Building on top of a mature Design System (IBM)
Competitor mental models analyzed in a Moodboard

Organizational Change
(that lasts)

Empathizing with your own team members is perhaps even more important than empathizing with other stakeholders…

Why are they doing X ? Is it how the system is set up or what it incentivizes ?
Are they trying to protect their work from criticism or their process from too much interference?

Leaving behind an organization that embodies Service Design is a project that takes more than half a year and more than a part-time Junior Designer.

But its a start 💪

This effort included:

  • organizing Sessions – some things are only learned by experiencing and doing, not observing
  • lobbying Decision makers for budget or process changes
  • creating Ambassadors at key levels in the organization who speak and act in key moments

Positive signs of Change

  • The only person in the team with a design background was given more time to do it
  • Addition of one more full-time designer (not a freelancer – very important)
  • Opening the platform for public beta and experimentation

🎉🎈

The team now has:

A new creative process that they have personally gone through ( Takeaway 3 )
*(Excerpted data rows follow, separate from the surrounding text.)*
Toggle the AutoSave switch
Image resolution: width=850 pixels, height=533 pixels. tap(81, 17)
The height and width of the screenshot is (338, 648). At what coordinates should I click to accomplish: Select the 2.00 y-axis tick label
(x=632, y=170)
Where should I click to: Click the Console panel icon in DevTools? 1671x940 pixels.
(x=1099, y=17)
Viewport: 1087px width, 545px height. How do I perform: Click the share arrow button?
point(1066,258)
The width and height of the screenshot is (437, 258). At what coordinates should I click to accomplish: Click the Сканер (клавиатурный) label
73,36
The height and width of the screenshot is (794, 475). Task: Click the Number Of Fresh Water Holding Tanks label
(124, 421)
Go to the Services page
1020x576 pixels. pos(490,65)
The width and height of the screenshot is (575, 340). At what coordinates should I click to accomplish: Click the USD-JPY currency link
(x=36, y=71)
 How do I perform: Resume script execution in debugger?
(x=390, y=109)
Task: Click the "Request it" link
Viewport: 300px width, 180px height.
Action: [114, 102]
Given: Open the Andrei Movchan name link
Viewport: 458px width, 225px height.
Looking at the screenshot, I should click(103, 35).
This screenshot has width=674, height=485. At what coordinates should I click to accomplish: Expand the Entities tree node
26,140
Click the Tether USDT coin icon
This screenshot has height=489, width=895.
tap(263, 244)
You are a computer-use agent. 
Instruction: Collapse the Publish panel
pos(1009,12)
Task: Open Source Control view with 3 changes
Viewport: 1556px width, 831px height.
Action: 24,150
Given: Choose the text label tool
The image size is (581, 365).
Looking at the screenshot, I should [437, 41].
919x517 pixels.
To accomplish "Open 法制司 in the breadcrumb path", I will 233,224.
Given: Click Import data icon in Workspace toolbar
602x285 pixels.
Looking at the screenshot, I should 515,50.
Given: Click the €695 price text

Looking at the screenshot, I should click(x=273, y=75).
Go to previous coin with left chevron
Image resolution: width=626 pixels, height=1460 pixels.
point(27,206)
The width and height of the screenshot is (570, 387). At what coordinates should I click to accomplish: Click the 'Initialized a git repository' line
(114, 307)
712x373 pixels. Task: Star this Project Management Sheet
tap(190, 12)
Templates and preparations for future sessions, which makes them more likely to happen

Left a copy of the Book

I am grateful to
Jelle who made space for Design and Learning,
Thatcher for being a Cheerleader and Design Ambassador

Update: DesignOps

Design Operations (DesignOps 🚀) has the purpose of shaping an organization in order to ensure that the 3 activities are happening together consistently:

Technical work done based on design decisions, which in turn would rest on understanding, validation and user research.

Having good Designers on the team does not guarantee that their work will be relevant for the key stakeholders.

They need to be Empowered and integrated – not assimilated.

Designers need to be involved during planning and strategy too. They need to have a say over how work is accomplished, not just what work is to be done.